What you should do
Transcribe the whole listing exactly.

--------

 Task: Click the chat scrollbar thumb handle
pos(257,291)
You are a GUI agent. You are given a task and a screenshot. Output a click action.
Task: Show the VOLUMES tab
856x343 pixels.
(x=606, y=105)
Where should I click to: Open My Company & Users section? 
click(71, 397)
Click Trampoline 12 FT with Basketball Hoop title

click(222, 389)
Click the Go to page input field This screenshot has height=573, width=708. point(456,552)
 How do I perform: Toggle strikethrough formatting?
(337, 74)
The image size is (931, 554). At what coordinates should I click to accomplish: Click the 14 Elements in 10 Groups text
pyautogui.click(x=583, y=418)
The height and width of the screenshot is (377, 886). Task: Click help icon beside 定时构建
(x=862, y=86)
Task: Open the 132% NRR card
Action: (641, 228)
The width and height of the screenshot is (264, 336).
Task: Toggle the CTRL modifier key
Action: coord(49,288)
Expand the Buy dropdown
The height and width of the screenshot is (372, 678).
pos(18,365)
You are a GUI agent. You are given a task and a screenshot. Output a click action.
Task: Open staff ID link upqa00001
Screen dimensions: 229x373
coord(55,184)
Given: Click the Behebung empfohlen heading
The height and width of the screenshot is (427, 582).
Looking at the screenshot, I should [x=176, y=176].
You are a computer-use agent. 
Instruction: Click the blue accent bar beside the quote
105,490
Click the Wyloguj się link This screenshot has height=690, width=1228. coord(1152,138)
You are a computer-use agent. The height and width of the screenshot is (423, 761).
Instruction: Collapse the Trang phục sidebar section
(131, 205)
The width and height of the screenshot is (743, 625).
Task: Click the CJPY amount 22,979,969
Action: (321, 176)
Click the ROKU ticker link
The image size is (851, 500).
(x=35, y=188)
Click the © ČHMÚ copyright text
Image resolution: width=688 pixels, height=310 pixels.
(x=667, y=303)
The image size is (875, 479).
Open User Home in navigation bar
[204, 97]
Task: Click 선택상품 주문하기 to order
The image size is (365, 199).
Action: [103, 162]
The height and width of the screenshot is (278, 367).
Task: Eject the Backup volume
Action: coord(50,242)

--------

Answer for this exercise
 Task: Click the chat scrollbar thumb handle
pos(257,291)
You are a GUI agent. You are given a task and a screenshot. Output a click action.
Task: Show the VOLUMES tab
856x343 pixels.
(x=606, y=105)
Where should I click to: Open My Company & Users section? 
click(71, 397)
Click Trampoline 12 FT with Basketball Hoop title

click(222, 389)
Click the Go to page input field This screenshot has height=573, width=708. point(456,552)
 How do I perform: Toggle strikethrough formatting?
(337, 74)
The image size is (931, 554). At what coordinates should I click to accomplish: Click the 14 Elements in 10 Groups text
pyautogui.click(x=583, y=418)
The height and width of the screenshot is (377, 886). Task: Click help icon beside 定时构建
(x=862, y=86)
Task: Open the 132% NRR card
Action: (641, 228)
The width and height of the screenshot is (264, 336).
Task: Toggle the CTRL modifier key
Action: coord(49,288)
Expand the Buy dropdown
The height and width of the screenshot is (372, 678).
pos(18,365)
You are a GUI agent. You are given a task and a screenshot. Output a click action.
Task: Open staff ID link upqa00001
Screen dimensions: 229x373
coord(55,184)
Given: Click the Behebung empfohlen heading
The height and width of the screenshot is (427, 582).
Looking at the screenshot, I should [x=176, y=176].
You are a computer-use agent. 
Instruction: Click the blue accent bar beside the quote
105,490
Click the Wyloguj się link This screenshot has height=690, width=1228. coord(1152,138)
You are a computer-use agent. The height and width of the screenshot is (423, 761).
Instruction: Collapse the Trang phục sidebar section
(131, 205)
The width and height of the screenshot is (743, 625).
Task: Click the CJPY amount 22,979,969
Action: (321, 176)
Click the ROKU ticker link
The image size is (851, 500).
(x=35, y=188)
Click the © ČHMÚ copyright text
Image resolution: width=688 pixels, height=310 pixels.
(x=667, y=303)
The image size is (875, 479).
Open User Home in navigation bar
[204, 97]
Task: Click 선택상품 주문하기 to order
The image size is (365, 199).
Action: [103, 162]
The height and width of the screenshot is (278, 367).
Task: Eject the Backup volume
Action: coord(50,242)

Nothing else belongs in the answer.